(Stored items)
Content starts

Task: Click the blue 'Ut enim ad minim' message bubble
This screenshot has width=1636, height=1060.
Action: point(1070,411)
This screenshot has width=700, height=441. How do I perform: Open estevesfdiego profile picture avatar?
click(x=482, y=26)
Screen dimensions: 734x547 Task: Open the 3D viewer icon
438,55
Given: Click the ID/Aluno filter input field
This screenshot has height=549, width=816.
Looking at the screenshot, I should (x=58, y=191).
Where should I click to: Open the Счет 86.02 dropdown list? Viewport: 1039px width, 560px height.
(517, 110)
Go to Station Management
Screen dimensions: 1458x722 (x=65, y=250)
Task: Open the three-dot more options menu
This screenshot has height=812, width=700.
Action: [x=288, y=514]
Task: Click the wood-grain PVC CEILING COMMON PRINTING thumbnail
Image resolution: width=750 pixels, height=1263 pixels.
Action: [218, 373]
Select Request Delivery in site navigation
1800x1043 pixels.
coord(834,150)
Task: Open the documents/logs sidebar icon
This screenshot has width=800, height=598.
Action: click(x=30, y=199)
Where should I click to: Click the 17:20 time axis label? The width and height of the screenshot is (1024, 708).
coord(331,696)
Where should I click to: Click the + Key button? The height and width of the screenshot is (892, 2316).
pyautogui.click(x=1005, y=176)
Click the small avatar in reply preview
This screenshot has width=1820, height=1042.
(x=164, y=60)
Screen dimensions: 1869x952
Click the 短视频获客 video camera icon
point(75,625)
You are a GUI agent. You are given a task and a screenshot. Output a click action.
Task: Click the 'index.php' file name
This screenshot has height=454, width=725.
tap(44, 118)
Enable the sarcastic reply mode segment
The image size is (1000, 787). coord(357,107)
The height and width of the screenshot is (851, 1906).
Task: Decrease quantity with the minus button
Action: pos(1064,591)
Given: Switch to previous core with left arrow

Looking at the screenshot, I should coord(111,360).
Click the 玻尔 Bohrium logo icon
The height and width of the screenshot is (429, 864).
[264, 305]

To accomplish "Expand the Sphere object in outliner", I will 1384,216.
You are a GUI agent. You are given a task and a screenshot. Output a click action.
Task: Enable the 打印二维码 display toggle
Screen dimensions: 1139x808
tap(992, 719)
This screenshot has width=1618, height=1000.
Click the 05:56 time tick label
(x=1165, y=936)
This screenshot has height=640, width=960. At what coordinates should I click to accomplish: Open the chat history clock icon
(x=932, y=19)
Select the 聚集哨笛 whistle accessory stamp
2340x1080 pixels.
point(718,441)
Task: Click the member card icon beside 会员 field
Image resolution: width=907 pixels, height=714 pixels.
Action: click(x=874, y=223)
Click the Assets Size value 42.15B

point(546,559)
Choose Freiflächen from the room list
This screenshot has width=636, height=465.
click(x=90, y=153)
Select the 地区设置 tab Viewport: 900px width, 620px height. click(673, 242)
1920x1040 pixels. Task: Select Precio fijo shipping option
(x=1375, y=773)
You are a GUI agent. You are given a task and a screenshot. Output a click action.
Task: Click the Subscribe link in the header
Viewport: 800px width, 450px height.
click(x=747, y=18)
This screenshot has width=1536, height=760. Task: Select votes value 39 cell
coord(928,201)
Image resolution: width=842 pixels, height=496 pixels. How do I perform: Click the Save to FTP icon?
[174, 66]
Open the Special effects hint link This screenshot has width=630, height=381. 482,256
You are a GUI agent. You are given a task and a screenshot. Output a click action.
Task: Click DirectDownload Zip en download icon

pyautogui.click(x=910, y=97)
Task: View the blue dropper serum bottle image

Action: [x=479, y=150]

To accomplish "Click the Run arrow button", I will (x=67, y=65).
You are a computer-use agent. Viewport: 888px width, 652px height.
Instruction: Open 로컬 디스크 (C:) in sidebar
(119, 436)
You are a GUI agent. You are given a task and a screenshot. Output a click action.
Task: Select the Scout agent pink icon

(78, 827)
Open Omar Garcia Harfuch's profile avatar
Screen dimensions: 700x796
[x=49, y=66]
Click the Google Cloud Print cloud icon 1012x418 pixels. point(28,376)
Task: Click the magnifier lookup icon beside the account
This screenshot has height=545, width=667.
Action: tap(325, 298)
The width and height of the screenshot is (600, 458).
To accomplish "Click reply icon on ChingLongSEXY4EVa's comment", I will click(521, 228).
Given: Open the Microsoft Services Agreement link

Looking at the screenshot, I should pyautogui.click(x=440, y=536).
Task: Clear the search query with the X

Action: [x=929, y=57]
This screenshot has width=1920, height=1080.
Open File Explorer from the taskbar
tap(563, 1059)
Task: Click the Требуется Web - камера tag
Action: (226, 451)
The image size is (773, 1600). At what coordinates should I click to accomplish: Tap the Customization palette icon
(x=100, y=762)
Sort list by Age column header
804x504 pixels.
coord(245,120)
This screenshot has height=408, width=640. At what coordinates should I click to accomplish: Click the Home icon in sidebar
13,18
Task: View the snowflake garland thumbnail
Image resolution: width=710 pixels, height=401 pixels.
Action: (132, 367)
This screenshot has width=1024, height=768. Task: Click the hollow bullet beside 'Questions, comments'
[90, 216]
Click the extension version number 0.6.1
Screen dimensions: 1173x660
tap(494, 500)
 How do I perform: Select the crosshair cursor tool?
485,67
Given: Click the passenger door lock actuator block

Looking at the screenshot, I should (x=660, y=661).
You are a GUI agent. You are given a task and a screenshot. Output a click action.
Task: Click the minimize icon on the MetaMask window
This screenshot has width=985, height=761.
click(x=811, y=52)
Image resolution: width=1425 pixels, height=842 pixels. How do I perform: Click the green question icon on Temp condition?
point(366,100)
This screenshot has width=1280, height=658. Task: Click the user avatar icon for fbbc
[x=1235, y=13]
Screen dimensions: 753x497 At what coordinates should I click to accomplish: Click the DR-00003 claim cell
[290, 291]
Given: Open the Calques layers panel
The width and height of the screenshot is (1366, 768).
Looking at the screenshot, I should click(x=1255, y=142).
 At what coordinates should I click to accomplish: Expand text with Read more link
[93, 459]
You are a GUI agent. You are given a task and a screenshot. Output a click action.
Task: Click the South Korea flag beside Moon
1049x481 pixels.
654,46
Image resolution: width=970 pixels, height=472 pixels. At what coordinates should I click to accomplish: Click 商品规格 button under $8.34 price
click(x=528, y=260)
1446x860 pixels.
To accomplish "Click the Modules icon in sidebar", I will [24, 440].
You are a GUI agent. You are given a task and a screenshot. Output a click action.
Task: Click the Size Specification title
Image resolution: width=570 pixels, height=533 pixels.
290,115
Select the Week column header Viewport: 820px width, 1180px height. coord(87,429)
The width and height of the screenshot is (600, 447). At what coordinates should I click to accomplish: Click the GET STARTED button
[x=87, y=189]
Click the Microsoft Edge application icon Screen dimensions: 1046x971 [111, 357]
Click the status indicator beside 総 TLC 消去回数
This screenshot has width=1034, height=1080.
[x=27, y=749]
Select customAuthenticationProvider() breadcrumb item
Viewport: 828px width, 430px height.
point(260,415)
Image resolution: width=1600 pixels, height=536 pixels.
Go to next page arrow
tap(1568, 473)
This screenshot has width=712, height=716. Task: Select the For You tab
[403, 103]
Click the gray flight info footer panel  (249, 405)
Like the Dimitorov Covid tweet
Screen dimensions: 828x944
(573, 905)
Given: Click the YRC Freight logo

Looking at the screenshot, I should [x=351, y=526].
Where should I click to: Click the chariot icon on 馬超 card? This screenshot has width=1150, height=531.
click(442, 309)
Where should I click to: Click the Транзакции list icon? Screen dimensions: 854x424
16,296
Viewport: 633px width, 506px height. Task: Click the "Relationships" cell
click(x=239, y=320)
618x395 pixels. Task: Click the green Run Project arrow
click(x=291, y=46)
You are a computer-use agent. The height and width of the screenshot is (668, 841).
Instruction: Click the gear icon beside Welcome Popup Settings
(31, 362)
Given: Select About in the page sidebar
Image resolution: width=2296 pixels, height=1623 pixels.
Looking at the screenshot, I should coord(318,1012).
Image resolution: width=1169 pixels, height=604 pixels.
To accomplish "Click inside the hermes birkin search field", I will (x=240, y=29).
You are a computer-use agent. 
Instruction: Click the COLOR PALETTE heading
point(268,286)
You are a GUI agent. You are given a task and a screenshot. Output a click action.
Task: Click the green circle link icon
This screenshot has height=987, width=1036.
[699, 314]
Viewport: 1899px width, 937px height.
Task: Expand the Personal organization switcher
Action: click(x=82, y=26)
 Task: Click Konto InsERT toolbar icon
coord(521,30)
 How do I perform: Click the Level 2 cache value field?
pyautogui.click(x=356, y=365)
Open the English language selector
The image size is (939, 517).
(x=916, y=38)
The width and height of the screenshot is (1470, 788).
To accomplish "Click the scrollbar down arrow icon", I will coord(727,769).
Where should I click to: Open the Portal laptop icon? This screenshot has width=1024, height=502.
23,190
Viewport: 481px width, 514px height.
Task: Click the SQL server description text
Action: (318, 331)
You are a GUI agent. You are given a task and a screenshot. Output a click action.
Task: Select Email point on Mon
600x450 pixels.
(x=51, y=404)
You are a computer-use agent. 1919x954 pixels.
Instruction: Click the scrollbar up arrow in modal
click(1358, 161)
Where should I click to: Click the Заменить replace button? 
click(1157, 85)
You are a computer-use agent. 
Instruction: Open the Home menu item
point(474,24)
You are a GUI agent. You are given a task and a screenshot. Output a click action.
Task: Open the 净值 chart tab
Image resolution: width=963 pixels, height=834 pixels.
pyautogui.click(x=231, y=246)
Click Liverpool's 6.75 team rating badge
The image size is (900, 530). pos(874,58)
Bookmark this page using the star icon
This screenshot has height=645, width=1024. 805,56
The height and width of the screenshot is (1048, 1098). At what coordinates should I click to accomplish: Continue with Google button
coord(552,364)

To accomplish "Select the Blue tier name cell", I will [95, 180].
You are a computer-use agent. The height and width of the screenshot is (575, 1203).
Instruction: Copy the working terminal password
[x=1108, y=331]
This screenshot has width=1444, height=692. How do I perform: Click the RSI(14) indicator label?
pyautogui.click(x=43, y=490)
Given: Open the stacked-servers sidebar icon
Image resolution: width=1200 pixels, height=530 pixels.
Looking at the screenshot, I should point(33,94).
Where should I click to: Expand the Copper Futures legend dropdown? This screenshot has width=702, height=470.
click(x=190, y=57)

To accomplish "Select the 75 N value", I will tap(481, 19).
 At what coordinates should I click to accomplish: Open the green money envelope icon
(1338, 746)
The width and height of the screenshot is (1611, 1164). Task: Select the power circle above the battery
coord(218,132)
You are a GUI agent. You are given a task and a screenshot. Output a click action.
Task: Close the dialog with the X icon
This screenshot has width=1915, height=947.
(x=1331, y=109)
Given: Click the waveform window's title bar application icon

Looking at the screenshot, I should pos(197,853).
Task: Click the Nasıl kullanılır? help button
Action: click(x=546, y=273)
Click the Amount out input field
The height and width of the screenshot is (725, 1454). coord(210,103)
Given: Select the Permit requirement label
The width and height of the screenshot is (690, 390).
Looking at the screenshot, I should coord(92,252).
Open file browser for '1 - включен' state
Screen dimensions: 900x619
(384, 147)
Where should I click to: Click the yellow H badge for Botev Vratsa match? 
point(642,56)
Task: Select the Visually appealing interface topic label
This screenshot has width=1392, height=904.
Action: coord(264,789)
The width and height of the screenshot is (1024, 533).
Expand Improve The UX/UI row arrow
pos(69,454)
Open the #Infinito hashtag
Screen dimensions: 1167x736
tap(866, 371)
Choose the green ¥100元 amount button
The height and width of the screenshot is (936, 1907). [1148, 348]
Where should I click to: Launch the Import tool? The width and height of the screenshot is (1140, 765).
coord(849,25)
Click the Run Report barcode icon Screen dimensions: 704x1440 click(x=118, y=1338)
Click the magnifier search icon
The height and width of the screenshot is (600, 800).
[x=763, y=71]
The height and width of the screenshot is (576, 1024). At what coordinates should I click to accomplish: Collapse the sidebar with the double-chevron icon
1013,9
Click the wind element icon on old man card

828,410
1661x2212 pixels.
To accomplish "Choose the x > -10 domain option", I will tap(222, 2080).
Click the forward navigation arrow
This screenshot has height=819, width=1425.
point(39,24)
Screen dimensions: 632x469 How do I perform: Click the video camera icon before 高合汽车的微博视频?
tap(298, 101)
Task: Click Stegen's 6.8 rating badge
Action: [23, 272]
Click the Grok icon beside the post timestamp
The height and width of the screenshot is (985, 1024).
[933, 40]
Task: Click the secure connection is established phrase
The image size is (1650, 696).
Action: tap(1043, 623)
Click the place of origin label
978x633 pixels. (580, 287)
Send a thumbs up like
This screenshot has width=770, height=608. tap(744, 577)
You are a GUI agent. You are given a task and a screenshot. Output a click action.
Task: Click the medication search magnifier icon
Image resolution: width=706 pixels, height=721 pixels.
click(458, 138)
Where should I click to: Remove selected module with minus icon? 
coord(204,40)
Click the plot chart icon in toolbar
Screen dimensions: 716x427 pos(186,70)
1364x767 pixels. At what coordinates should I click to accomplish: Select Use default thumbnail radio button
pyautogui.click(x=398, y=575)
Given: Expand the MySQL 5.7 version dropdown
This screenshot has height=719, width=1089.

Content ends

What you need to do:
Whenever the word "panel" appears in a line above, copy that line.

Result below:
Given: Open the Calques layers panel
Click the gray flight info footer panel  (249, 405)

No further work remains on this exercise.